As the Lagos-Ibadan Expressway contractor Julius Berger prepares for partial closure of the road on Monday, the Federal Controller of Works in Lagos, Mr Adedamola Kuti, has allayed the fears of motorists.
He also disclosed that the road project is still 40 per cent completed.
Kuti who spoke in Lagos said the project, which began in 2013 and earlier scheduled to be completed in 2017, would now be completed by 2021/22 because the Muhammadu Buhari administration included some additional features.
He listed the additional features to include under passes, foot bridges, flyovers, toll plazas and road expansion.
Kuti said that the additional features shifted the completion date.
He added that the additional features made the completion level to still be at 40 per cent which it recorded months ago.
On the Ikorodu-Sagamu Road, expected to serve as an alternative route as construction work progresses on Lagos-Ibadan Expressway, Kuti said that the project was about 18 per cent completed.

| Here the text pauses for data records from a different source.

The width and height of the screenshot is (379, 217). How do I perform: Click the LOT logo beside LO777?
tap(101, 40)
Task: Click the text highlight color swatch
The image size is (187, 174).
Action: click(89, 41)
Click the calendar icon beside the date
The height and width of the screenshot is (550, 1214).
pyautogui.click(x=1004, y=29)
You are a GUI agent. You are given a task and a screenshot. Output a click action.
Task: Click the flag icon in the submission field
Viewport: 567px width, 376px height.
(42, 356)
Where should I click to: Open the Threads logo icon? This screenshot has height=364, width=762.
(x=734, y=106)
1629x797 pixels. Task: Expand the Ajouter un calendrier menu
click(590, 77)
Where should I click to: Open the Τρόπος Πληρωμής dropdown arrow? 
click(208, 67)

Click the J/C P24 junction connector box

He, however, added that critical sections of the highway likely to cause gridlock had been stabilised.
“The highway is about 18 per cent completed but I can tell you for sure that there is great improvement on the road.

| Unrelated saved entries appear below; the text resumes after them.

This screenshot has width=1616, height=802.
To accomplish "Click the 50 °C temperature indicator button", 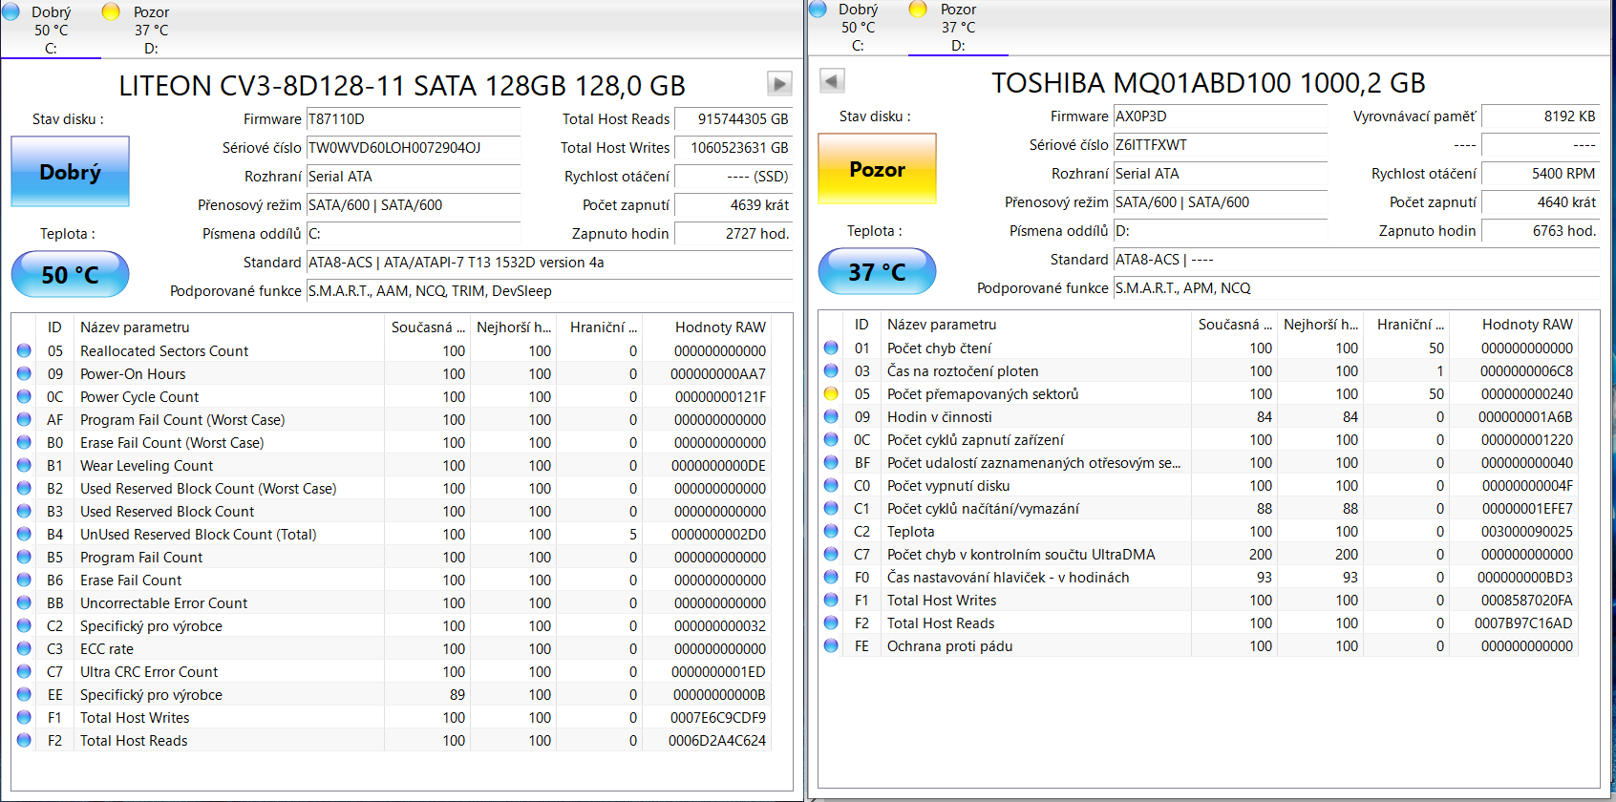I will 70,275.
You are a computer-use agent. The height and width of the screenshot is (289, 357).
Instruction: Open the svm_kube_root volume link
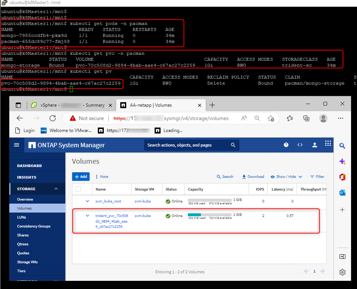(x=108, y=201)
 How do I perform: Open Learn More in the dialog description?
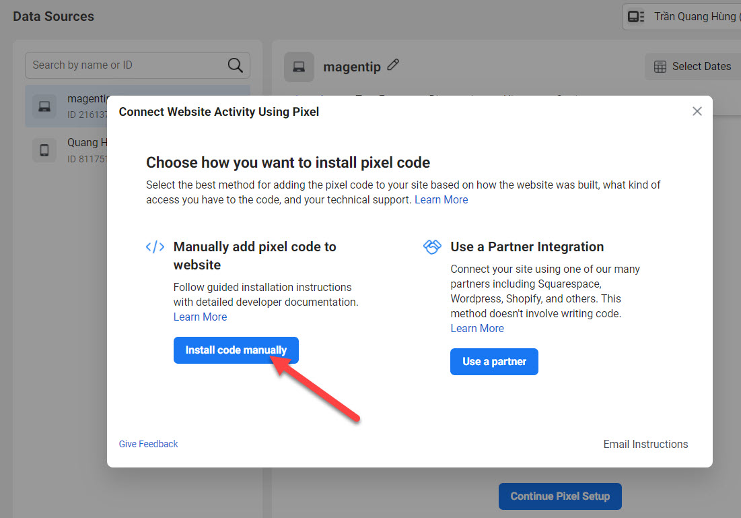pyautogui.click(x=441, y=199)
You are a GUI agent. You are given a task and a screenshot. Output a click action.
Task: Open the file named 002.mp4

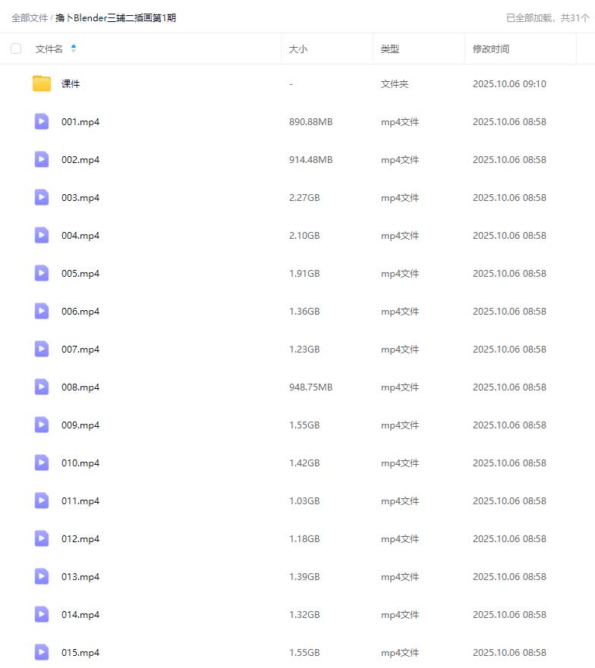(80, 160)

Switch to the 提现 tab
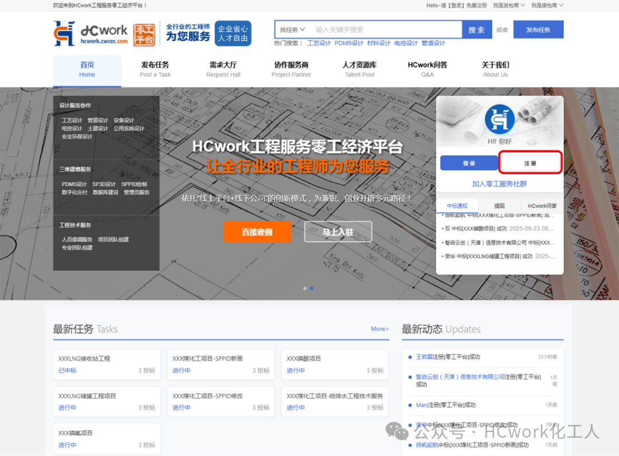(x=499, y=205)
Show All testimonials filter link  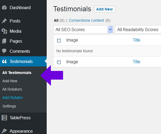(56, 20)
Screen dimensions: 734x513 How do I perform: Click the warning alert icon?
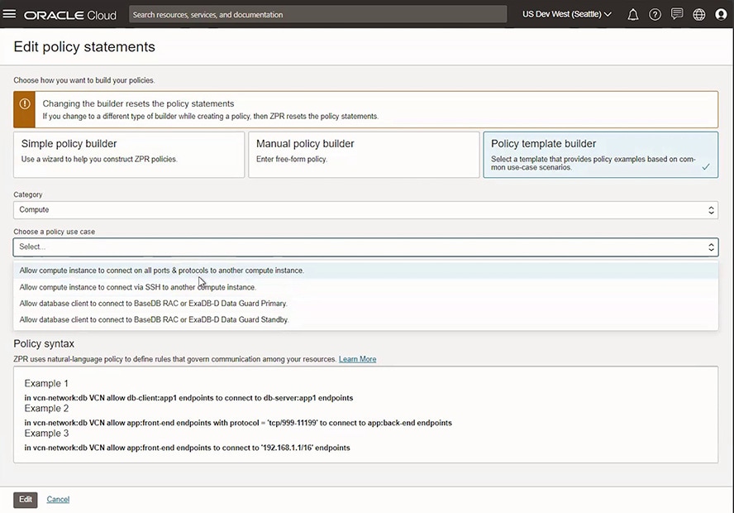pos(25,104)
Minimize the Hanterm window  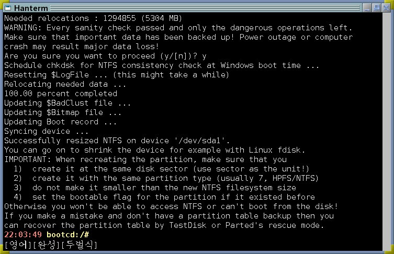tap(367, 8)
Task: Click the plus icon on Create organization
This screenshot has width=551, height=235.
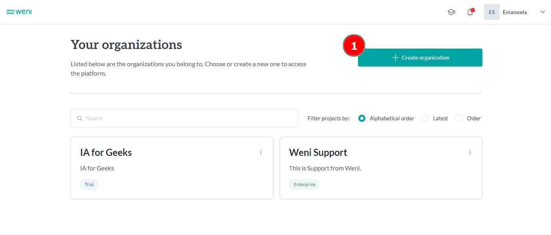Action: click(x=395, y=58)
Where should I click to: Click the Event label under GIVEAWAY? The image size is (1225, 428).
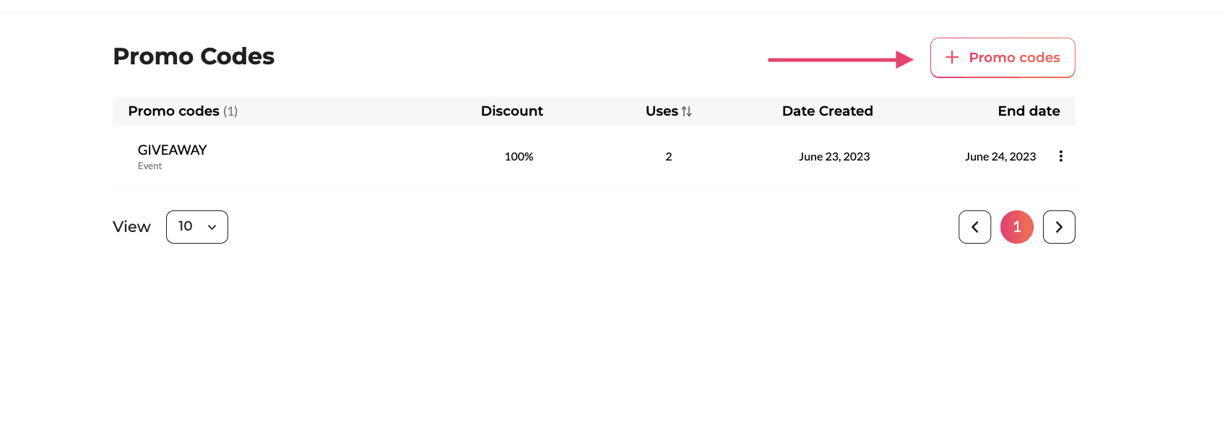(x=150, y=166)
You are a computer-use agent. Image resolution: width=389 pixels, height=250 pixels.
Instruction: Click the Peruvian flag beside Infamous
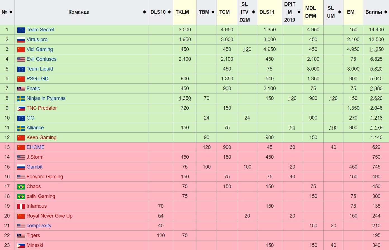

“What we did is, to first of all, tackle critical spots that cause traffic, and we are trying to link them up.”
He said that the ministry of Works and Housing is working at night on some roads to ease gridlock.
“We have been fixing terrible but strategic roads. We are intervening here and there,’’ he said.
He noted that several road projects were abandoned in the past due to funding constraint, compelling the government to seek alternative sources of funding to fix more roads.
“A lot of projects were having difficulties getting appropriate funding but with other sources of funding, life has been brought into one or two of our projects, and that is why you are seeing activities everywhere.
“Lagos-Ibadan Expressway is progressing, Apapa-Oshodi-Ojota-Oworonsoki Expressway Rehabilitation and Reconstruction project is on, and these are the critical roads that bind everybody, especially in Lagos, together.’’
According to him, contractors are no longer being owed.
“Now, it is open-ended for contractors to collect whatever is the worth of work done in any project.”